3.2. Complexity Analysis

In this section, the time complexity of the proposed behavior recognition system is calculated and compared with that of the general one. For general behavior recognition systems, the object detection stage adopts a CNN-based method to find the features of the target object. The complexity of CNN is mainly caused by the convolution operation, the number of kernels, and the memory access [35]. The number of convolution operations per input grows quadratically with an increased kernel size. Accordingly, the complexity of d convolution layers can be estimated as

O ((\sum_{i = 1}^{d} C_{i - 1} \times S_{i}^{2} \times F_{i} \times M_{i}^{2}) \times l \times e),

(11)

where C_i−₁ is the number of input channels of layer i, S_i is the spatial size of the filter, F_i is the number of filters of layer i, M_i is the spatial size of the output feature map for layer i, l is the input length, and e is the number of epochs. In the object tracking stage, some general systems, such as SORT or Deep SORT, use the advanced technique, to facilitate behavior recognition. In Deep SORT, the Kalman Filter and Hungarian Algorithm are two primary components used to obtain the spatial track from the object detection results. According to the work reported in [36], the complexity of the Kalman Filter in an iteration is given by

O (9 \times H^{2.367} + 10 \times H^{2} + 5 \times H),

(12)

where H is the state size in the Kalman Filter. For the Hungarian Algorithm, its complexity was proved to be strongly polynomial, O(n⁴) [37], while Edmonds and Karp presented a faster version of the algorithm to achieve a running time of O(n³) [38].

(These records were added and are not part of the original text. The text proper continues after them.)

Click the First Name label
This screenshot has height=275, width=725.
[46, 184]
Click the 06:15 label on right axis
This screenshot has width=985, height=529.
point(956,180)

In the behavior recognition stage, LSTM is considered a popular method of identifying user behavior based on sequential spatial data. The traditional LSTM contains memory blocks in the recurrent hidden layer, and each block is controlled by memory cells, gates, and peephole connections. Among LSTM gates, an input gate controls the flow of input into the memory cell, an output gate controls the present flow of output (i.e., weight) into the LSTM network, and a forget gate can reset the cell state. The peephole connection records the timing of output by linking gates in the same block. The idea behind LSTM is to allow temporal information to persist or be forgotten in its internal state. Generally, LSTM can be trained using the Back Propagation Through Time (BPTT) technique. For each time step, LSTM requires O(1) per weight to obtain its computational results [28,39]. Denote w as the number of weights and the total complexity of LSTM becomes:

O (w \times l \times e) .

(13)

In the proposed three-stage behavior recognition process, the object detection stage employs CNN-based Yolov4-tiny and obtains the same time complexity as (10). As shown in Equation (5), the status classification stage calculates the distance between two positions twice, and its complexity can be O(1) based on the fact that the input size of the distance formula is fixed to two in each time step. Note that the advanced object tracking technique in general behavior recognition systems also involves distance computation, and the corresponding complexity can be ignored when compared to the large amount of computation contributed by the Kalman Filter and Hungarian Algorithm. Finally, the proposed SCQ performs an enqueue/dequeue operation or empties the queue in each time step, and its complexity is O(1) accordingly. From the statistics from the experiment results, the three-stage behavior recognition process conducted for bed-exit monitoring can operate in NX at an average frame rate of 34.65 frames per second. An average value of 35.88 fps is attained when only the object detection stage operates. Consequently, the performance gap caused by the complexity of the status classification stage and the behavior recognition stage is 1.23 fps on average.

4. Discussion

This paper aims to establish an image-based behavior recognition system in a real-world ward to identify bed-related behaviors when dealing with practical issues such as fast deployment and system maintenance. This means that for a typical behavior recognition process, its data training and computational cost need to be limited so as to realize the bed-exit system on an embedded system. In order to achieve efficiency, images are captured with a narrow field of view to obtain a simple scene for behavior recognition. Furthermore, a simplified three-stage behavior recognition process is presented to ensure recognition effectiveness: (1) in stage 1, multi-object detection based on Yolov4-tiny is conducted to enhance the detection performance when using a narrow field of view; (2) in stage 2, the changes in object position are classified into different statuses to achieve simple object tracking; and (3) a queue-based behavior recognition approach, namely SCQ, is proposed in stage 3 to deal with the problems associated with a narrow field of view, such as discontinuous and abrupt position changes, by means of keeping the memories of object tracking statuses.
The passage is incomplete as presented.